Come avrete visto in questo numero del newsmagazine, l’imprenditoria alpina – soprattutto quella portata avanti dalle giovani generazioni – è tutt’altro che morta. Crisi dei modelli dei precedenti sviluppo, riscoperta della montagna e crescenti finanziamenti pubblici stanno riportando in auge economie e stili di vita che sembravano marginali.
In particolare, il numero crescente di bandi e finanziamenti per l’avvio di nuove attività imprenditoriali – sovente legate al mondo dell’agricoltura – hanno portato all’apertura di sempre più nuove strutture produttive di piccola scala. Una crescita per certi versi “drogata”, che si è ammantata spesso della retorica della riscoperta non solo “produttiva” della terra a favore di un più ampio recupero sociale e culturale dei luoghi che investiva.
Ma a questo moto innovativo di rigenerazione del territorio alpino si è accompagnato un parallelo sviluppo di architettura alpina di qualità?
Per quanto riguarda il territorio  italiano, francamente ci pare proprio di poter dire di no.
A parte infatti qualche raro esempio di recupero tradizionale di borgate e casolari, quasi mai il tema del rilancio imprenditoriale di un territorio ha saputo intrecciarsi con il rilancio architettonico.
Sarà per la forma culturale italiana – dove l’Architettura è termine che riguarda solo edifici storici di pregio, residenze di lusso, musei, e (qualche volta) grandi opere – sarà la modalità ampia e “a pioggia” di questi finanziamenti  –  dove la voce manufatti edili è solo una delle voci di spesa ammissibili dei bandi, di fianco a strumentazioni informatiche, attrezzature, ecc. –, ma la qualità finale degli edifici prodotti in queste occasioni è sconfortante, tanto più se si pensa che spesso sono inseriti in scenari di tutto rispetto.
Nell’ambito alpino italiano, la cura per l’architettura è apparsa finora limitata alle attività turistiche. Ma così come il turismo non può essere la sola forma di sostentamento delle Alpi, esso non può costituire il solo ambito in cui si presta attenzione all’esito .
Sarà banale ma ogni tanto guardare oltralpe può essere molto utile. Prendiamo ad esempio il caso del cantone svizzero dei Grigioni, un territorio che nel tempo ha saputo mantenere attiva un’economia legata ad allevamento e agricoltura nonostante il turismo. Un’economia a cui nel tempo si sono legate alcune figure di progettisti locali che hanno sviluppato un linguaggio architettonico del tutto originale, capace di intrecciare identità e savoir faire locali,  semplicità strutturale ricerca architettonica.

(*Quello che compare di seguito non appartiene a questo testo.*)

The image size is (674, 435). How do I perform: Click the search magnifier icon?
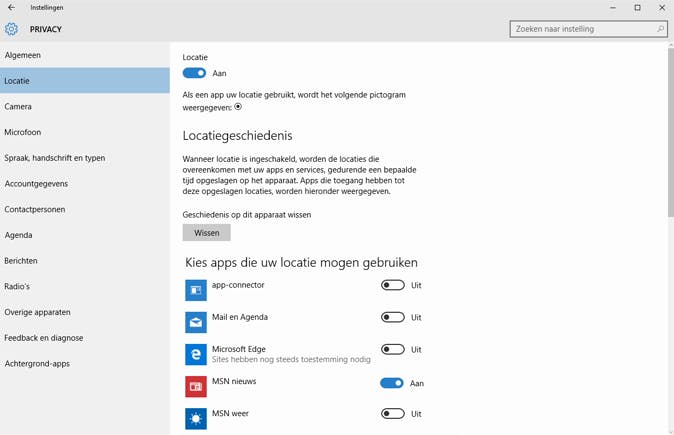(x=661, y=29)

Anche solo restando su un settore specifico come quello della produzione di formaggio, non si faticano a trovare buoni esempi.
Di Gion Caminada abbiamo già parlato in alcuni articoli precedenti, ma non possiamo non ricordare il suo piccolo complesso di ricovero e caseificio caprino a Vrin, in Val Lumezia: un insieme di piccoli volumi in legno disposti lungo un versante in cui la novità sta tutta nella capacità di introdurre un nuovo modo di interpretare il blockbau.

Meno conosciuto ma altrettanto interessante su questo fronte è lo studio “Gujan+Pally”, autore di due interventi capaci di declinare in modo opposto lo stesso tema: il ricovero/caseificio  “Alp Stgegia” e quello “Puzzetta”, entrambi in Val Madel/Lucmagn. Due  interventi aventi medesimo programma funzionale, stessa scala e (per certi versi) impianto insediativo ma dagli esiti formali estremamente diversi. Il primo si basa sul recupero filologico di una vecchia borgata in pietra riconvertita a centro produttivo, il secondo invece è una nuova costruzione realizzata con materiali contemporanei – struttura in legno x-lam, rivestimento in lamiera verniciata – che tuttavia riprende lo stesso impianto “gradonato” sul pendio e le stesse volumetrie – piccoli cubi con tetti a due falde – dell’intervento precedente.

Certo, ci direte, in Svizzera hanno più soldi, più attenzione per il paesaggio, eccetera eccetera.
Tuttavia anche per l’Italia – visti pure l’attuale andamento del comparto edilizio e la sempre più preponderante necessità di finanziamenti pubblici per intraprendere nuove operazioni – le trasformazioni del patrimonio edilizio legate all’agricoltura stanno diventando sempre più un terreno fertile per l’architettura. Un terreno in cui, tra l’altro, si gioca il controllo e lo sviluppo del paesaggio. Lasciare questo campo privo di una riflessione sulla qualità dell’architettura può quindi risultare un atteggiamento miope oltreché, nel tempo, pericoloso.